=== PROVIDED RECORDS ===
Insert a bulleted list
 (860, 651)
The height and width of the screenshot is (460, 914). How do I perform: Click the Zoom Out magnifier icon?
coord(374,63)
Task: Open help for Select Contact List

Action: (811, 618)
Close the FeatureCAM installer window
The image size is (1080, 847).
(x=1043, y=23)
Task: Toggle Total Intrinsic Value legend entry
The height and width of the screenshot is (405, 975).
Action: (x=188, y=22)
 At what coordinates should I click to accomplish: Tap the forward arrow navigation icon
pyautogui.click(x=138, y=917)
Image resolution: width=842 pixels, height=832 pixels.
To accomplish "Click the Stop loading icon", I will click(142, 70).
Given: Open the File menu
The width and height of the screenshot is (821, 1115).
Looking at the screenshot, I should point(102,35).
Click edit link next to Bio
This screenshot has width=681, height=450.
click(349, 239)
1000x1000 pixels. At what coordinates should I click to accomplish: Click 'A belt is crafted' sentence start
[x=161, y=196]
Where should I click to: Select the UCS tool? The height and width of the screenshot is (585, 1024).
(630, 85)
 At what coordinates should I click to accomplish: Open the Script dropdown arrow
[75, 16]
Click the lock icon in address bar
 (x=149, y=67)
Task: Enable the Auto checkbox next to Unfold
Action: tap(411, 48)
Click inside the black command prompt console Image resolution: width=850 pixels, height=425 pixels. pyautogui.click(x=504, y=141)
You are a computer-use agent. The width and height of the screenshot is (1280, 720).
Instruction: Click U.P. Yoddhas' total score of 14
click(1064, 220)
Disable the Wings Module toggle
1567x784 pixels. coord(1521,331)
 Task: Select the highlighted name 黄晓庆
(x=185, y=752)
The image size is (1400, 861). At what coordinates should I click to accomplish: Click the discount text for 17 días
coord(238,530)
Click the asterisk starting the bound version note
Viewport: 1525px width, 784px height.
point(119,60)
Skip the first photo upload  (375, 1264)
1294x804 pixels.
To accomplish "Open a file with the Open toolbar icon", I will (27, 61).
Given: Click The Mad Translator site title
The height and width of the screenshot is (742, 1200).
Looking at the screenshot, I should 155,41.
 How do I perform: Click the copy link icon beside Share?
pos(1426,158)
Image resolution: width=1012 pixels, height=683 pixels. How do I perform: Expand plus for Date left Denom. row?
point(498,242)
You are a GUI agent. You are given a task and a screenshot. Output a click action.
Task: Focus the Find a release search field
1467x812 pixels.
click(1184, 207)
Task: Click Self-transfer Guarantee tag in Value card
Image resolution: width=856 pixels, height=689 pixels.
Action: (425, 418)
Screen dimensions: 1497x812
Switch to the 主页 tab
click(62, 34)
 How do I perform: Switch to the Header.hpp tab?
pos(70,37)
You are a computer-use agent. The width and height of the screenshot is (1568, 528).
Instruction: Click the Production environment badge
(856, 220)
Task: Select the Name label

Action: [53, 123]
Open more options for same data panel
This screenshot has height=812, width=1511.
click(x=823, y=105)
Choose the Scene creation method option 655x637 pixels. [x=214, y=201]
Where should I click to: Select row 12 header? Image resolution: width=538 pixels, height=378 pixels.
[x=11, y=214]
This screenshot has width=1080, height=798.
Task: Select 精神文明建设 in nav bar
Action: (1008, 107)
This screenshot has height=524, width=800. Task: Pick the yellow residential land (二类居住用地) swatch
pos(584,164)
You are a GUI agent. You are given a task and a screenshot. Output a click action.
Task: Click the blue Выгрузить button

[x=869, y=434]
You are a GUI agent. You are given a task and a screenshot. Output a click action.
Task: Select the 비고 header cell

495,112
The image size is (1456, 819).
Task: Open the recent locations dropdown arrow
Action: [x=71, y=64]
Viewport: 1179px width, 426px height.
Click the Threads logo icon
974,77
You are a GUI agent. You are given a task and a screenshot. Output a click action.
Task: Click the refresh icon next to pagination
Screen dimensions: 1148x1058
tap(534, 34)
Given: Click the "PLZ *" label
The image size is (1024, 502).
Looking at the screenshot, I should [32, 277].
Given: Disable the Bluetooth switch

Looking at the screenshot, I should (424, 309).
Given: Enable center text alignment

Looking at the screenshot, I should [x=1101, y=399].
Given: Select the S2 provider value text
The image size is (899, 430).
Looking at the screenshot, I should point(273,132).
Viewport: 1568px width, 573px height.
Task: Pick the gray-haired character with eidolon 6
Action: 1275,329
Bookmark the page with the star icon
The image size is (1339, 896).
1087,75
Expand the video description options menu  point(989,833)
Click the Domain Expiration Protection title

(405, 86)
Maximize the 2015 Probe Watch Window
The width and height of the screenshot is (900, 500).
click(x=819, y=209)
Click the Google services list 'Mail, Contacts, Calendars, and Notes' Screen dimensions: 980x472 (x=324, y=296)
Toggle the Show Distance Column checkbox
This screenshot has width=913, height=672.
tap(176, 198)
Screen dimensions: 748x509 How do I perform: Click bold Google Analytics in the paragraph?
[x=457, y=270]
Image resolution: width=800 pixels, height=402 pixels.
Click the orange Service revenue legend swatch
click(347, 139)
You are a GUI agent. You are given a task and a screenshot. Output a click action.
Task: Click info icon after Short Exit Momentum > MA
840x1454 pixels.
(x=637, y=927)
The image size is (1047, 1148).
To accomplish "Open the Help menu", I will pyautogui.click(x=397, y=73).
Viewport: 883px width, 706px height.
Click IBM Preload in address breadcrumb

=== WHAT YOU HAVE TO DO ===
Reproduce all of the rows above verbatim, from the first to the last.

=== ANSWER FOR THE TASK ===
Insert a bulleted list
 (860, 651)
The height and width of the screenshot is (460, 914). How do I perform: Click the Zoom Out magnifier icon?
coord(374,63)
Task: Open help for Select Contact List

Action: (811, 618)
Close the FeatureCAM installer window
The image size is (1080, 847).
(x=1043, y=23)
Task: Toggle Total Intrinsic Value legend entry
The height and width of the screenshot is (405, 975).
Action: (x=188, y=22)
 At what coordinates should I click to accomplish: Tap the forward arrow navigation icon
pyautogui.click(x=138, y=917)
Image resolution: width=842 pixels, height=832 pixels.
To accomplish "Click the Stop loading icon", I will click(142, 70).
Given: Open the File menu
The width and height of the screenshot is (821, 1115).
Looking at the screenshot, I should point(102,35).
Click edit link next to Bio
This screenshot has width=681, height=450.
click(349, 239)
1000x1000 pixels. At what coordinates should I click to accomplish: Click 'A belt is crafted' sentence start
[x=161, y=196]
Where should I click to: Select the UCS tool? The height and width of the screenshot is (585, 1024).
(630, 85)
 At what coordinates should I click to accomplish: Open the Script dropdown arrow
[75, 16]
Click the lock icon in address bar
 (x=149, y=67)
Task: Enable the Auto checkbox next to Unfold
Action: tap(411, 48)
Click inside the black command prompt console Image resolution: width=850 pixels, height=425 pixels. pyautogui.click(x=504, y=141)
You are a computer-use agent. The width and height of the screenshot is (1280, 720).
Instruction: Click U.P. Yoddhas' total score of 14
click(1064, 220)
Disable the Wings Module toggle
1567x784 pixels. coord(1521,331)
 Task: Select the highlighted name 黄晓庆
(x=185, y=752)
The image size is (1400, 861). At what coordinates should I click to accomplish: Click the discount text for 17 días
coord(238,530)
Click the asterisk starting the bound version note
Viewport: 1525px width, 784px height.
point(119,60)
Skip the first photo upload  (375, 1264)
1294x804 pixels.
To accomplish "Open a file with the Open toolbar icon", I will (27, 61).
Given: Click The Mad Translator site title
The height and width of the screenshot is (742, 1200).
Looking at the screenshot, I should 155,41.
 How do I perform: Click the copy link icon beside Share?
pos(1426,158)
Image resolution: width=1012 pixels, height=683 pixels. How do I perform: Expand plus for Date left Denom. row?
point(498,242)
You are a GUI agent. You are given a task and a screenshot. Output a click action.
Task: Focus the Find a release search field
1467x812 pixels.
click(1184, 207)
Task: Click Self-transfer Guarantee tag in Value card
Image resolution: width=856 pixels, height=689 pixels.
Action: (425, 418)
Screen dimensions: 1497x812
Switch to the 主页 tab
click(62, 34)
 How do I perform: Switch to the Header.hpp tab?
pos(70,37)
You are a computer-use agent. The width and height of the screenshot is (1568, 528).
Instruction: Click the Production environment badge
(856, 220)
Task: Select the Name label

Action: [53, 123]
Open more options for same data panel
This screenshot has height=812, width=1511.
click(x=823, y=105)
Choose the Scene creation method option 655x637 pixels. [x=214, y=201]
Where should I click to: Select row 12 header? Image resolution: width=538 pixels, height=378 pixels.
[x=11, y=214]
This screenshot has width=1080, height=798.
Task: Select 精神文明建设 in nav bar
Action: (1008, 107)
This screenshot has height=524, width=800. Task: Pick the yellow residential land (二类居住用地) swatch
pos(584,164)
You are a GUI agent. You are given a task and a screenshot. Output a click action.
Task: Click the blue Выгрузить button

[x=869, y=434]
You are a GUI agent. You are given a task and a screenshot. Output a click action.
Task: Select the 비고 header cell

495,112
The image size is (1456, 819).
Task: Open the recent locations dropdown arrow
Action: [x=71, y=64]
Viewport: 1179px width, 426px height.
Click the Threads logo icon
974,77
You are a GUI agent. You are given a task and a screenshot. Output a click action.
Task: Click the refresh icon next to pagination
Screen dimensions: 1148x1058
tap(534, 34)
Given: Click the "PLZ *" label
The image size is (1024, 502).
Looking at the screenshot, I should [32, 277].
Given: Disable the Bluetooth switch

Looking at the screenshot, I should (424, 309).
Given: Enable center text alignment

Looking at the screenshot, I should [x=1101, y=399].
Given: Select the S2 provider value text
The image size is (899, 430).
Looking at the screenshot, I should point(273,132).
Viewport: 1568px width, 573px height.
Task: Pick the gray-haired character with eidolon 6
Action: 1275,329
Bookmark the page with the star icon
The image size is (1339, 896).
1087,75
Expand the video description options menu  point(989,833)
Click the Domain Expiration Protection title

(405, 86)
Maximize the 2015 Probe Watch Window
The width and height of the screenshot is (900, 500).
click(x=819, y=209)
Click the Google services list 'Mail, Contacts, Calendars, and Notes' Screen dimensions: 980x472 (x=324, y=296)
Toggle the Show Distance Column checkbox
This screenshot has width=913, height=672.
tap(176, 198)
Screen dimensions: 748x509 How do I perform: Click bold Google Analytics in the paragraph?
[x=457, y=270]
Image resolution: width=800 pixels, height=402 pixels.
Click the orange Service revenue legend swatch
click(347, 139)
You are a GUI agent. You are given a task and a screenshot. Output a click action.
Task: Click info icon after Short Exit Momentum > MA
840x1454 pixels.
(x=637, y=927)
The image size is (1047, 1148).
To accomplish "Open the Help menu", I will pyautogui.click(x=397, y=73).
Viewport: 883px width, 706px height.
Click IBM Preload in address breadcrumb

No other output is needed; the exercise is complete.